Les États‑Unis envoient des moyens militaires au Moyen‑Orient, notamment le porte‑avions USS Abraham Lincoln et d’autres navires de guerre, dans ce que Trump a décrit comme une "armada" susceptible de frapper l’Iran en réponse à sa répression meurtrière des manifestations.
Lors des récentes manifestations de masse en Iran, Trump avait mis en garde le régime de Téhéran, affirmant qu’il passerait à l’attaque si les autorités tuaient des manifestants, alors que la direction cléricale du pays faisait face au plus grand défi à son autorité depuis la révolution islamique de 1979.
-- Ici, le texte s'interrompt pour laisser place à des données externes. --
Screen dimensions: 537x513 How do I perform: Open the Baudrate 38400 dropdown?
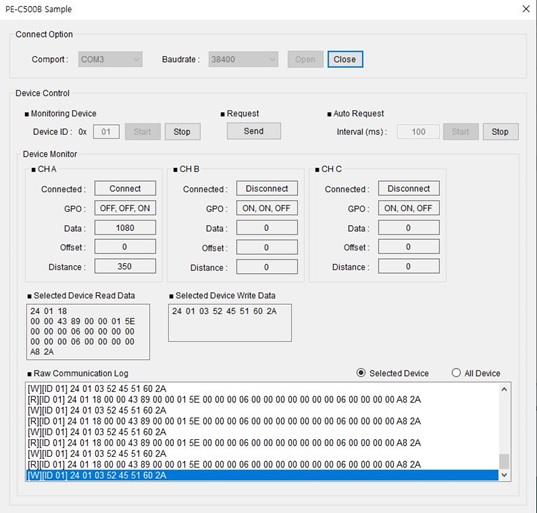243,59

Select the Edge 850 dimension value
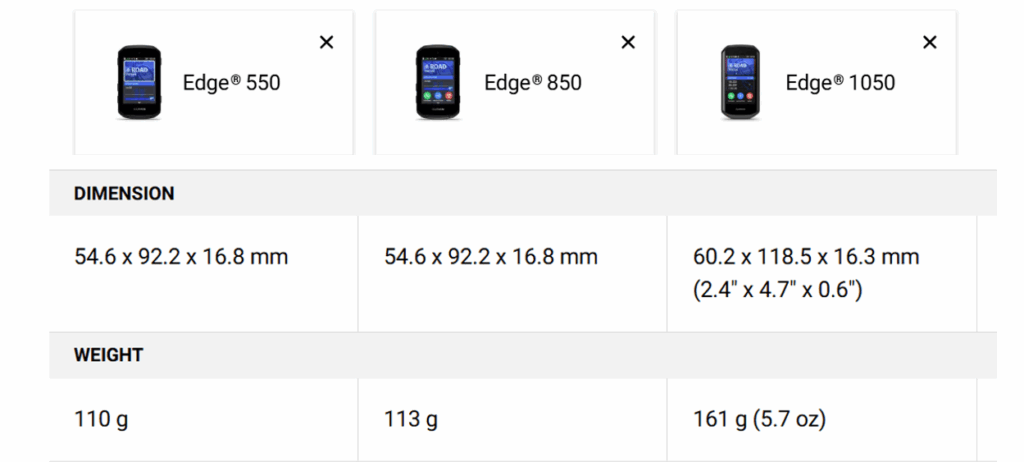coord(491,257)
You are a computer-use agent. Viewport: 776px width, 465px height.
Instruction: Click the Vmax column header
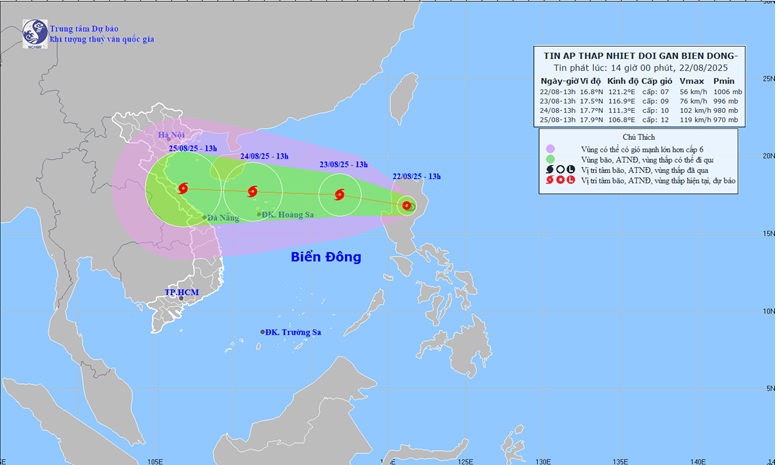click(x=691, y=80)

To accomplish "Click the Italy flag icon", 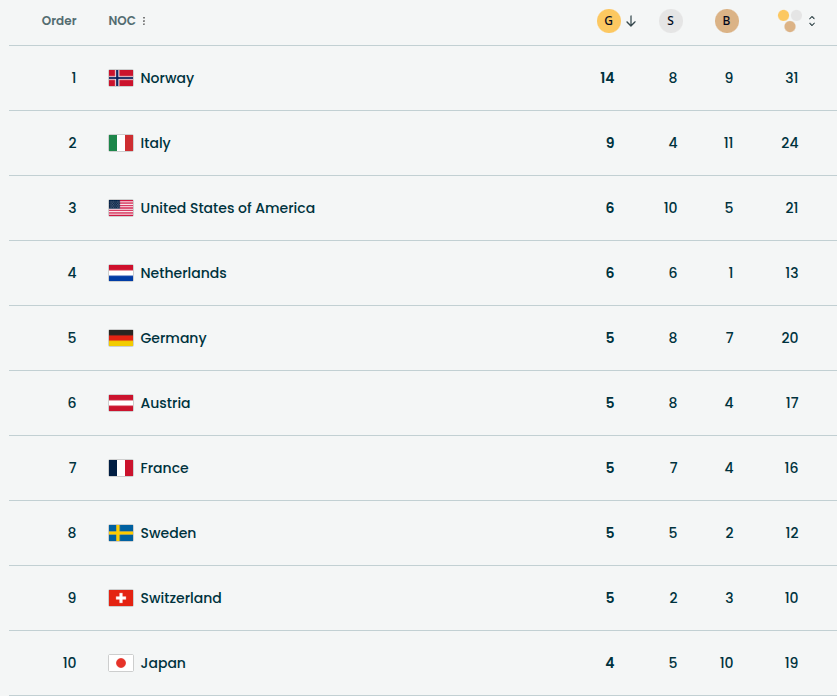I will coord(121,143).
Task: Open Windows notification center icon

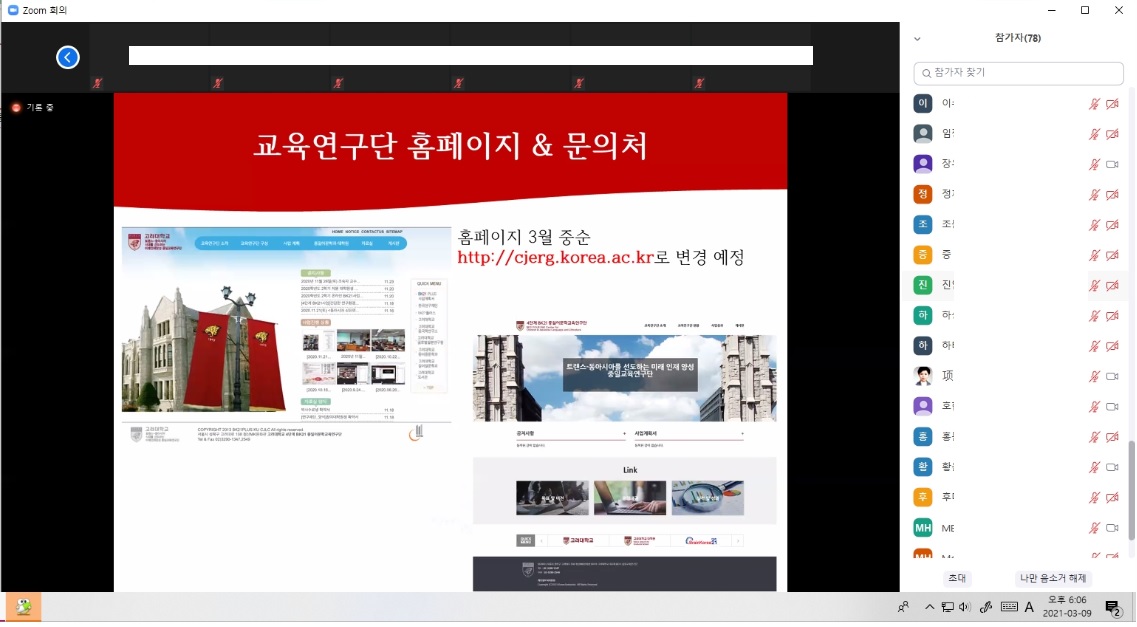Action: (x=1113, y=607)
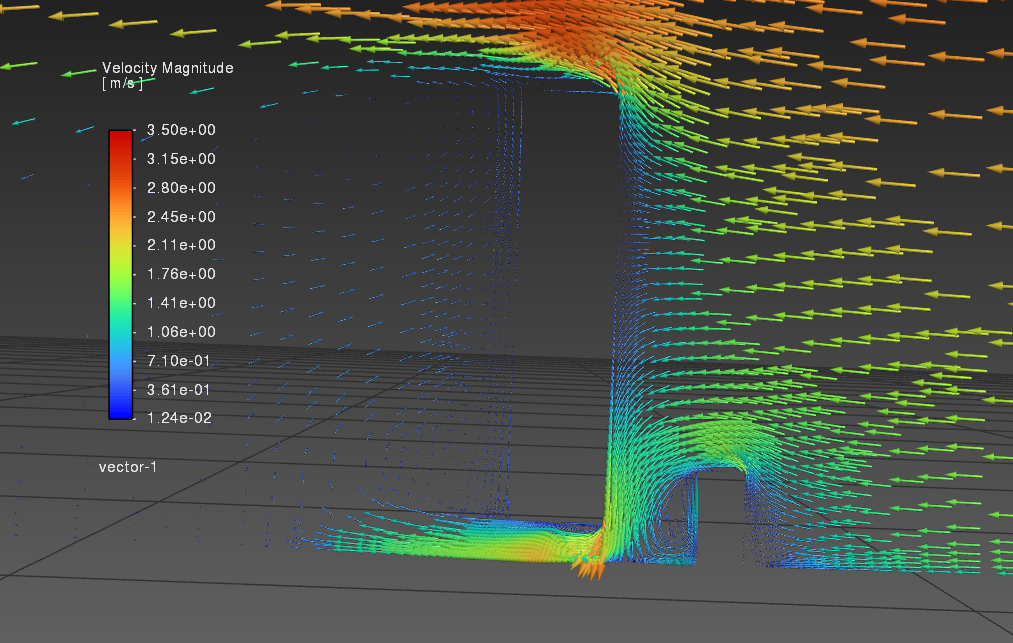Select the 2.80e+00 legend tick label
1013x643 pixels.
click(x=181, y=188)
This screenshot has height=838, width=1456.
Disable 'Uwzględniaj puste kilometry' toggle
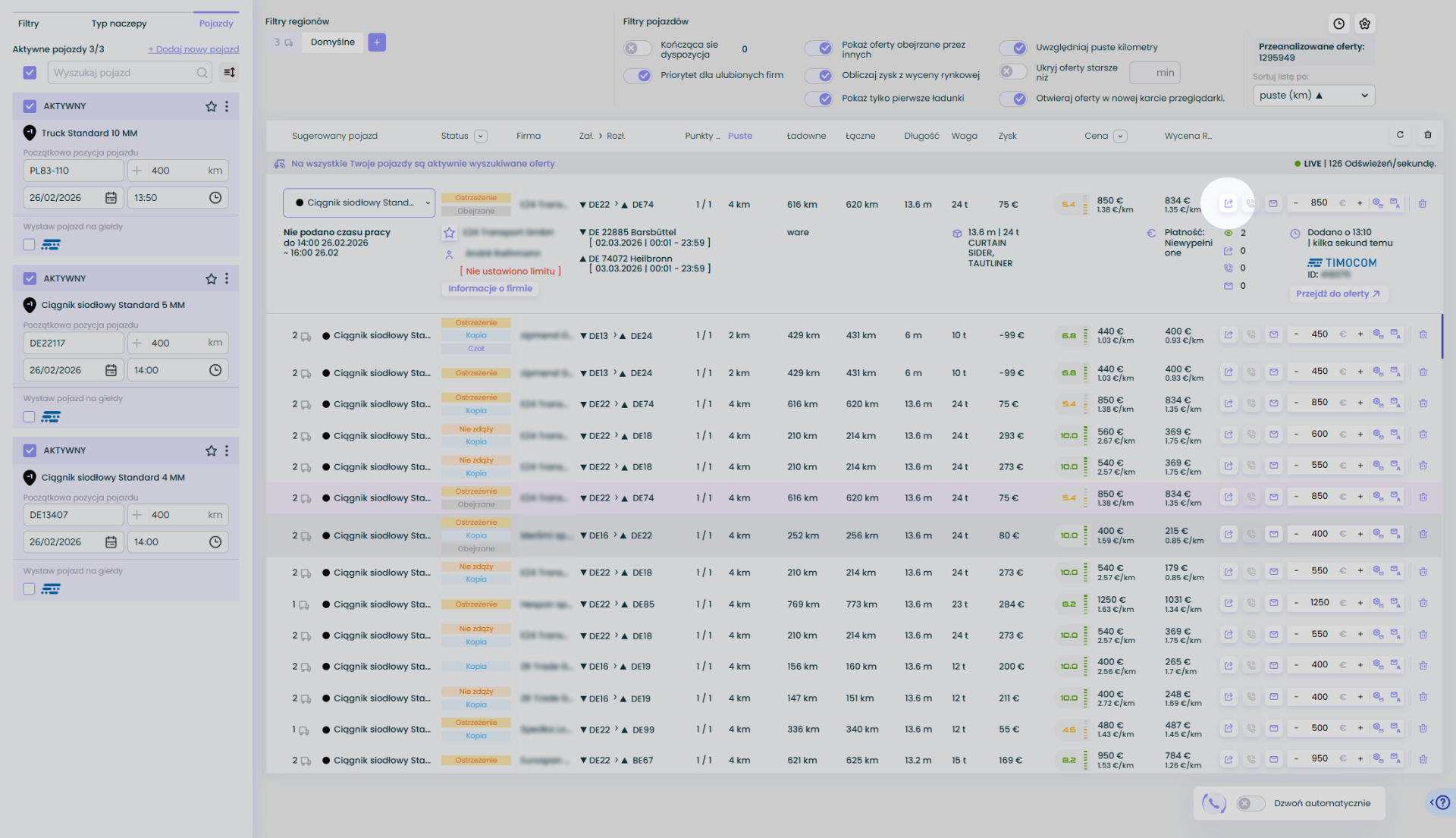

Il avait assuré aux manifestants que "l’aide est en route" tout en envisageant de lancer des frappes. Mais Trump a ensuite déclaré que l’Iran avait mis fin aux tueries et annulé des projets visant à expédier les exécutions de manifestants détenus à la suite de ses exigences.
Plus de 5 000 personnes ont trouvé la mort pendant les troubles, principalement des manifestants tués par les forces de sécurité du régime iranien, selon les derniers chiffres de l’Agence des activistes des droits humains (Human Rights Activists News Agency) — un bilan qui devrait encore s’alourdir. L’agence fait état de 26 852 arrestations à ce jour.
Le gouvernement iranien a publié mercredi dernier son premier bilan officiel, faisant état de 3 117 morts. Il a précisé que 2 427 personnes tuées lors des manifestations, qui ont débuté le 28 décembre sur fond de grave crise économique, étaient des civils et des membres des forces de sécurité, le reste étant qualifié de "terroristes". Par le passé, la théocratie iranienne a souvent minoré ou passé sous silence le nombre de victimes lors de troubles intérieurs.
Trump a déclaré jeudi à bord d’Air Force One que les États‑Unis déplaçaient des navires en direction de l’Iran "au cas où" il déciderait d’agir.
"Nous surveillons l’Iran. Vous savez, nous avons beaucoup de navires qui se dirigent dans cette direction, juste au cas où. Nous avons une grande flottille qui va
dans cette direction. Et nous verrons bien ce qui se passe", a déclaré le président américain, ajoutant : "je préférerais qu’il ne se passe rien, mais nous les surveillons de très près", qualifiant les bâtiments de "armada".
"J’ai arrêté 837 pendaisons jeudi", a poursuivi Trump. "Ils seraient morts. Chacun d’eux aurait été pendu. C’est comme il y a mille ans. C’est une culture ancienne. Des gens très intelligents, d’ailleurs. Mais c’est une culture ancienne."
Selon les analystes, un renforcement militaire donnerait à Trump la possibilité de mener des frappes, même s’il s’est jusqu’ici abstenu d’agir malgré ses avertissements répétés à Téhéran. Cela permettrait également aux États‑Unis de mieux protéger leurs intérêts dans la région, notamment leur base aérienne stratégique d’Al Udeid au Qatar, en cas de représailles iraniennes.
"Même si le président Trump semble aujourd’hui avoir fait marche arrière, probablement sous la pression des dirigeants régionaux et conscient que des frappes aériennes seules ne suffiraient pas à faire imploser le régime, des moyens militaires continuent d’être acheminés dans la région, ce qui indique qu’une action reste possible", estime le Soufan Center, un groupe de réflexion basé à New York, dans une analyse publiée vendredi.